The quantitative information provided by a drug concentration measurement can be use­fully applied with up to 2 significant figures in the determination of, say, drug clearance. This degree of precision is implicit in use of this in­formation because individual dosage decisions will often be made with 2 significant figures in the dose size.

The quantitative approach to therapeutic decision making is relatively new to the art of medicine. Most clinicians currently practicing medicine will not have been taught very much pharmacokinetics during their undergraduate training and may therefore have only a very hazy idea of the quantitative decisions that form the basis of rational therapeutics.

Furthermore, younger clinicians may be misled into thinking that the pharmacokinetics they were taught at medical school are irrelevant to modern medi­cine because their senior colleagues pay no at­tention to pharmacokinetic detail and make therapeutic decisions in a seemingly capricious fashion. Such a conclusion may be quite false because therapeutic decisions made by an ex­perienced clinician are founded upon a wide base of knowledge gained from treating many similar patients.

This prior knowledge of the character­istics of the population being treated provides an empirical, but nevertheless frequently satis­factory, guide to making an appropriate quan­titative and qualitative therapeutic decision. Recognition of the value of such prior infor­mation when faced with an individual patient about whom little is known is the basis of the latest techniques of rational, quantitative phar­macokinetic and pharmacodynamic forecasting.

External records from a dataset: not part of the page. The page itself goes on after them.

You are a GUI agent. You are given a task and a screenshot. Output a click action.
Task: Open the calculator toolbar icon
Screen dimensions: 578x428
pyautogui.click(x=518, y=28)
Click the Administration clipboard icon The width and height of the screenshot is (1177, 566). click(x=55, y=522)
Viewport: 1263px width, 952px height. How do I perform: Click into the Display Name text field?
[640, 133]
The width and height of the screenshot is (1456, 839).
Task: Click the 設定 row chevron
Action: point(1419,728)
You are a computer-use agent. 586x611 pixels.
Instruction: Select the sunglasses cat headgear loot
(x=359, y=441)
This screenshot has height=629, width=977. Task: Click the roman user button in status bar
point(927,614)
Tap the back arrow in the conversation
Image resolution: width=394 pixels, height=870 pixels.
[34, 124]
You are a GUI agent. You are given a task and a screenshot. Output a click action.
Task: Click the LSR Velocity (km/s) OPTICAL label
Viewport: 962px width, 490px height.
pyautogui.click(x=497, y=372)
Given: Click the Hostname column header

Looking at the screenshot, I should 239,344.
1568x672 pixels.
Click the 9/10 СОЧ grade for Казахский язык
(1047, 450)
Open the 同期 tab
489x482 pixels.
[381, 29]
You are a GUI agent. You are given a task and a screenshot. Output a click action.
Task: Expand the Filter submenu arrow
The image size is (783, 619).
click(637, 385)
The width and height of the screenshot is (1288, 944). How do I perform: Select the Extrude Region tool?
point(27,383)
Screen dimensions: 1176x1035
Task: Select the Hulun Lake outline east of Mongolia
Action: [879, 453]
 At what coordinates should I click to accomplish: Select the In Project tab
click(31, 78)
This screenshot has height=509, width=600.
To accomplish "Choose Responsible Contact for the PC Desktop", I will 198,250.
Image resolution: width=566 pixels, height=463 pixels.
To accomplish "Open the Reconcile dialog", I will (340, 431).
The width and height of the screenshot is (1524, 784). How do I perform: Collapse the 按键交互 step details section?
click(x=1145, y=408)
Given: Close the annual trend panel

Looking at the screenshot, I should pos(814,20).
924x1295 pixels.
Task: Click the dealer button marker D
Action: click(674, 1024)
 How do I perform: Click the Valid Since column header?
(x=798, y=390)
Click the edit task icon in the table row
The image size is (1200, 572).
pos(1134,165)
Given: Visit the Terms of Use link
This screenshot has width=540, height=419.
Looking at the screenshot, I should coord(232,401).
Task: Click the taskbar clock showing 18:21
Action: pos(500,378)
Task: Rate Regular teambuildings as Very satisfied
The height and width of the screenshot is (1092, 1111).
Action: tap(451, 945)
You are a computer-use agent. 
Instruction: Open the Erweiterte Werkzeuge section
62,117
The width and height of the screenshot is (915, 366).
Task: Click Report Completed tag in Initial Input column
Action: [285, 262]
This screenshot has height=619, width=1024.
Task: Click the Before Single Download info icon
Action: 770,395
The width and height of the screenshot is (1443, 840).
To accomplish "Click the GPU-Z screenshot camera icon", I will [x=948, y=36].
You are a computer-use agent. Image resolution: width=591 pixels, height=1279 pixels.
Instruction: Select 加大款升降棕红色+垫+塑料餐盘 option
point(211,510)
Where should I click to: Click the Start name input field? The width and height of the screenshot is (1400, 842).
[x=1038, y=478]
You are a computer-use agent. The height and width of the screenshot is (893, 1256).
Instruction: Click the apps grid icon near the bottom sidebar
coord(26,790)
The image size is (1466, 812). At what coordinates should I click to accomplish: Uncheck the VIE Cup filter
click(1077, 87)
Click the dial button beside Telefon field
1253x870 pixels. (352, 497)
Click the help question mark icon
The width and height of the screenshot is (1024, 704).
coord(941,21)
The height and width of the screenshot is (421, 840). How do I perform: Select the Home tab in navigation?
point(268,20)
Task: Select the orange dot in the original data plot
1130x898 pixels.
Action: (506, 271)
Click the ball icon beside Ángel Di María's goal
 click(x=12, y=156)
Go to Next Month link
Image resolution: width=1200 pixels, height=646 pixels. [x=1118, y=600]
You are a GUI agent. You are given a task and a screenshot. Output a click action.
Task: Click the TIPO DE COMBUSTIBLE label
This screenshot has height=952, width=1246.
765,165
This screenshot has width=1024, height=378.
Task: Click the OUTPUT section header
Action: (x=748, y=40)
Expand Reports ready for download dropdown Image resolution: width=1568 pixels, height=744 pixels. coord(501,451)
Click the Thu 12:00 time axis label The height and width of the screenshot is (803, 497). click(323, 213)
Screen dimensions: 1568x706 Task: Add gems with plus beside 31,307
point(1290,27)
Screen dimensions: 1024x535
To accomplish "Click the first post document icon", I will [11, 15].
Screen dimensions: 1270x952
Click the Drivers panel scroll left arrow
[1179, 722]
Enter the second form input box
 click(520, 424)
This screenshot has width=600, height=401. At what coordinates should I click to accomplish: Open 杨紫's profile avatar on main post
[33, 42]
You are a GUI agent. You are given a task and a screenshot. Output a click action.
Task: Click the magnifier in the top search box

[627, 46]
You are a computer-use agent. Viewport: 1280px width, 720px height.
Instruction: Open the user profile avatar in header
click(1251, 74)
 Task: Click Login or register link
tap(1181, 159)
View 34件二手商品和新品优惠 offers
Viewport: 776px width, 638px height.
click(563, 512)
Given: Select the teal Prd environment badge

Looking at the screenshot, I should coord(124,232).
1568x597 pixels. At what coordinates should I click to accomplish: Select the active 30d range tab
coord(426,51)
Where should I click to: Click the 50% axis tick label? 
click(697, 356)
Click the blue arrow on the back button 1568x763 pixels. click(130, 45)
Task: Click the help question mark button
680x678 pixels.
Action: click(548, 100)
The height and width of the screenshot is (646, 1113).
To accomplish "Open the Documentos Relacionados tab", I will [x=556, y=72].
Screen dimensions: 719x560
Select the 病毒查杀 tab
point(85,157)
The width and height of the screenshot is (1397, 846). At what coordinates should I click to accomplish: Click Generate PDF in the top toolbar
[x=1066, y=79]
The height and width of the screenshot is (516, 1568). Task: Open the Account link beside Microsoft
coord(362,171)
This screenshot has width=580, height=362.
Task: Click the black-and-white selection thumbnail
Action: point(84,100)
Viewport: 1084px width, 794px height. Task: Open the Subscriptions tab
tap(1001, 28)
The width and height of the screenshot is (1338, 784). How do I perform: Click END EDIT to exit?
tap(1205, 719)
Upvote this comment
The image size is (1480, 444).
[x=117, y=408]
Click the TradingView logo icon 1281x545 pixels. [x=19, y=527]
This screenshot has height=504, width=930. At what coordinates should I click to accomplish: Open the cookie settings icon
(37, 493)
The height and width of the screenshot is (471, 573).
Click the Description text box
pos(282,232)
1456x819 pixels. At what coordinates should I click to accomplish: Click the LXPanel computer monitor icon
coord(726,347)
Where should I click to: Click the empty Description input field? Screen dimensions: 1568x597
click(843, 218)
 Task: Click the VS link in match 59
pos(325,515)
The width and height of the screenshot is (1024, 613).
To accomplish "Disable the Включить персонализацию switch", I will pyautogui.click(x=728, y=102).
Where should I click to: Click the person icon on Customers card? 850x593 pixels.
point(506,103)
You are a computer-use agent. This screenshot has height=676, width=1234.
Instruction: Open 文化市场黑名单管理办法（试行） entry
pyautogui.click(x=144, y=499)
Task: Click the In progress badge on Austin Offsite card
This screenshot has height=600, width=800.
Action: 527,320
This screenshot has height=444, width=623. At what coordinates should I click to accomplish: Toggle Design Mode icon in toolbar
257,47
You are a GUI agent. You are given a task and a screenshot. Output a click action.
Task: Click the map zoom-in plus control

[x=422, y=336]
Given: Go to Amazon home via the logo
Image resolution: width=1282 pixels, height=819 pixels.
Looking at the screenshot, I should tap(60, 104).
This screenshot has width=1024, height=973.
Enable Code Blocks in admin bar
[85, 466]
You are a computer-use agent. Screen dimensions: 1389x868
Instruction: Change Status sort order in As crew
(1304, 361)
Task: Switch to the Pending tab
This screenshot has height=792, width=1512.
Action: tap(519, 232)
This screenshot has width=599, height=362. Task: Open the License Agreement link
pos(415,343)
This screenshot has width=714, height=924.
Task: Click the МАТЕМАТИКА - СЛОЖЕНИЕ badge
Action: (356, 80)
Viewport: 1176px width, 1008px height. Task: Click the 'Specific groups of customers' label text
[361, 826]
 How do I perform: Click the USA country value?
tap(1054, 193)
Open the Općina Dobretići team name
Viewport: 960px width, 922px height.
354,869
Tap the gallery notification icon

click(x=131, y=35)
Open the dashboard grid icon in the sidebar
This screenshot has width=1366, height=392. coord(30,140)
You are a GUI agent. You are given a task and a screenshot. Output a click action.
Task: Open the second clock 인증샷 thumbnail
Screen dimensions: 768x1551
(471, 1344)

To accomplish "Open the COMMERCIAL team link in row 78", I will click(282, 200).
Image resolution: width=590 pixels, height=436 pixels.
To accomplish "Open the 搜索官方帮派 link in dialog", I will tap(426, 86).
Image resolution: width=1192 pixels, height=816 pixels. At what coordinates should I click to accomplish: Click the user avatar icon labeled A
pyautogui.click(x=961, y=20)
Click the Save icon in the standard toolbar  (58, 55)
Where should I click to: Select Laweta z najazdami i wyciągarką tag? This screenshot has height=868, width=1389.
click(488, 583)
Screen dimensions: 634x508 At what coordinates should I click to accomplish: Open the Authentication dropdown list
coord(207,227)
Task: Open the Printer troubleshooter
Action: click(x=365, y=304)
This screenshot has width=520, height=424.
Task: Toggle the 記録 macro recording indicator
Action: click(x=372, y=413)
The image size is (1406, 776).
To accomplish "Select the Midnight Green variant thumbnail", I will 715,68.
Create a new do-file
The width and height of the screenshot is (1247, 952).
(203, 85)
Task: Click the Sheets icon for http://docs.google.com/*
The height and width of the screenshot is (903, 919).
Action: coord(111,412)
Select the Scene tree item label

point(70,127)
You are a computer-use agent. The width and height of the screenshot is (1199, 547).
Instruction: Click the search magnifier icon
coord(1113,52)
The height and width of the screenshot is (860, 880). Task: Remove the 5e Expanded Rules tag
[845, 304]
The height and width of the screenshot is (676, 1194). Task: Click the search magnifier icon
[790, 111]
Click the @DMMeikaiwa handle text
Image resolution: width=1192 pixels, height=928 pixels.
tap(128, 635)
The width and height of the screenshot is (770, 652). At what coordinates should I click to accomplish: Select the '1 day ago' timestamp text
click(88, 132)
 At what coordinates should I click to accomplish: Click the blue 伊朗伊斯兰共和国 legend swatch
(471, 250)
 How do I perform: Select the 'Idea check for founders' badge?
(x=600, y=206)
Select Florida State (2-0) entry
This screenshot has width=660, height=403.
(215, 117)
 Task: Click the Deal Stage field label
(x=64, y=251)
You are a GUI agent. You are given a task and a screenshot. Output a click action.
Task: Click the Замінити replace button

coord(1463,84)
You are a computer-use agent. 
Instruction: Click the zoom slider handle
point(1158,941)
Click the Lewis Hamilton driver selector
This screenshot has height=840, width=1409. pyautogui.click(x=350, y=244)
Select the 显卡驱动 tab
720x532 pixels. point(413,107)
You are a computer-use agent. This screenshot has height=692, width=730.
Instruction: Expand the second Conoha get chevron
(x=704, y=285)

For the person who must make a therapeutic choice on behalf of an individual patient, the application of quantitative pharmacokinetic principles can substitute for the advice of a more experienced colleague. For all clinicians, young and old, these same principles can be applied to new therapeutic entities and reduce the suf­fering of patients who would otherwise be ex­posed to the vagaries of a trial and error ap­proach.